Trivia is made up of obscure facts, often about pop culture. To some, it is considered to be useless information. The word "trivia" has Latin roots. It is the plural form of the word trivium, which means "place where three roads meet," "in transferred use," and "an open place, a public space." The adjective form of the word, trivialis, means "public." The word took on the connotation of being about "fun facts" following the 1902 release of the book Trivialities: Bits of Information of Little Consequence. In its early years, trivia was viewed more as entertainment for an individual, but in recent years has become more of a social experience.

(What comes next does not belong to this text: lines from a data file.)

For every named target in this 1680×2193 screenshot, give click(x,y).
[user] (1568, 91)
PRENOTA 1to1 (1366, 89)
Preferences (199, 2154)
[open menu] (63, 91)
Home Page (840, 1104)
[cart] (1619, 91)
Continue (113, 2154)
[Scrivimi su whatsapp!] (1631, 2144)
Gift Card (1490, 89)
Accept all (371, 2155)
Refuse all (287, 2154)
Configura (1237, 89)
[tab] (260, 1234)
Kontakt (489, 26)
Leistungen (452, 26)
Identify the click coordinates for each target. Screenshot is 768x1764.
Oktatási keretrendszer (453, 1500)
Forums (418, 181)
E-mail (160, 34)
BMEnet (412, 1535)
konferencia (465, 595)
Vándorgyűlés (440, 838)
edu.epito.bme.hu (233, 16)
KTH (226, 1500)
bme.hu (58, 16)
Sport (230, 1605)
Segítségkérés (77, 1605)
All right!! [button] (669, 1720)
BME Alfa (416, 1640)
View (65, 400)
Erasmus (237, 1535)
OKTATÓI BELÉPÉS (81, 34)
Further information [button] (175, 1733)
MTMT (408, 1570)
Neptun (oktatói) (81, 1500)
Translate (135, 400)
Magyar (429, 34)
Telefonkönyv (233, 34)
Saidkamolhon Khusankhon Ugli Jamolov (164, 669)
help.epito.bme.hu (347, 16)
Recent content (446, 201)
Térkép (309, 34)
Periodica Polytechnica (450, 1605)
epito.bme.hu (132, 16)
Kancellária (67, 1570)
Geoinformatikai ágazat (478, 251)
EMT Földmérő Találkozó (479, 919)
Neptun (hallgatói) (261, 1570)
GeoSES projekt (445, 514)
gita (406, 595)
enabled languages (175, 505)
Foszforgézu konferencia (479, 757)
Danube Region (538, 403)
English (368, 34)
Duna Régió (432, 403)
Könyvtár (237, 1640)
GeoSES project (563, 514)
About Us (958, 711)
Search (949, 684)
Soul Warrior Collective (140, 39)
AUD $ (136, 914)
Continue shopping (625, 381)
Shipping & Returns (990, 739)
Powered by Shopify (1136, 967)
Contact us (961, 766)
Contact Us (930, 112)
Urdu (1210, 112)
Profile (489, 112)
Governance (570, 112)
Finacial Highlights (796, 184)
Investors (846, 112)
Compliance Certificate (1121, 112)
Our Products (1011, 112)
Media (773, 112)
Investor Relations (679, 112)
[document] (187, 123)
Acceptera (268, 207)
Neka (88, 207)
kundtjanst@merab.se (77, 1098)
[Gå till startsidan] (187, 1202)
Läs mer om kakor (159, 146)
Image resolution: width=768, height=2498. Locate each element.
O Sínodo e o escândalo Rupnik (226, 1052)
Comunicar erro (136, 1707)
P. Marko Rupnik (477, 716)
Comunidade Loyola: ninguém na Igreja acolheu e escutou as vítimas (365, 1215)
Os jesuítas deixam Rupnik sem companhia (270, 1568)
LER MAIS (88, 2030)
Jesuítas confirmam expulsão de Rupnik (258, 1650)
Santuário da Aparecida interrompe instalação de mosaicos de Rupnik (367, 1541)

Trivia was an important component of the 1940s radio quiz show Take It or Leave it. Its name was later changed to The $64 Question, and it became the basis for the television show The $64.000 Dollar Question. Other popular television quiz shows of the 1950s were Dotto and Twenty-One, but quiz shows of this era were marred in scandal and then fell out of favor. Jeopardy! went on the air in 1964, and its popularity soared when it went into daily syndication in 1984 and Alex Trebek became host, a post he held till his death in 2020 (his final show was broadcast in early 2021). Another popular trivia television show from the late twentieth and early twenty-first centuries is Who Wants to Be a Millionaire.

The oldest college trivia contest, or quiz bowl, the Great Midwest Trivia Contest, has been held at Lawrence University in Appleton, Wisconsin, since 1966. Ed Goodgold and Dan Carlinsky of Columbia University also created an intercollegiate quiz bowl that year and wrote a book, Trivia, which became a New York Times best seller. The world's largest annual trivia contest is hosted by WWSP 89.9, the radio station at the University of Wisconsin–Stevens Point. Not only have colleges been the home to radio quiz bowls, but trivia nights have been commonplace there, particularly in the 1960s.

Trivia games also became a common type of board games, most notably with Trivial Pursuit. Released in 1981, it broadened the public's interest in trivia and reached the height of its popularity in 1984 when 20 million copies were sold. Many editions followed the classic version.

Drinking establishments are another popular spot for trivia. Pub quizzes became common in the United Kingdom in the 1970s, and bar trivia is popular today throughout the United States and the world. Trivia is often used as an opener at other events—as an attention grabber for the main event—such as at meetings in the workplace. From books to college campuses, from radio to television, and from board games to barrooms, trivia has permeated a wide swath of life, and we celebrate it and experts of it today!

How to Observe National Trivia Day

  • Watch a trivia show such as Jeopardy!
  • Play a trivia board game such as the classic edition of Trivial Pursuit or one of the many other Trivial Pursuit editions.
  • Play some bar trivia.
  • Sign up to take part in a trivia contest.
  • Some newspapers and other organizations host trivia contests in honor of the day, so keep your eyes peeled for ways to take part.
  • Pick up a trivia book.
  • Download a trivia game for your phone.
  • Make up your own trivia game, challenge others to a trivia contest, or host a trivia game night.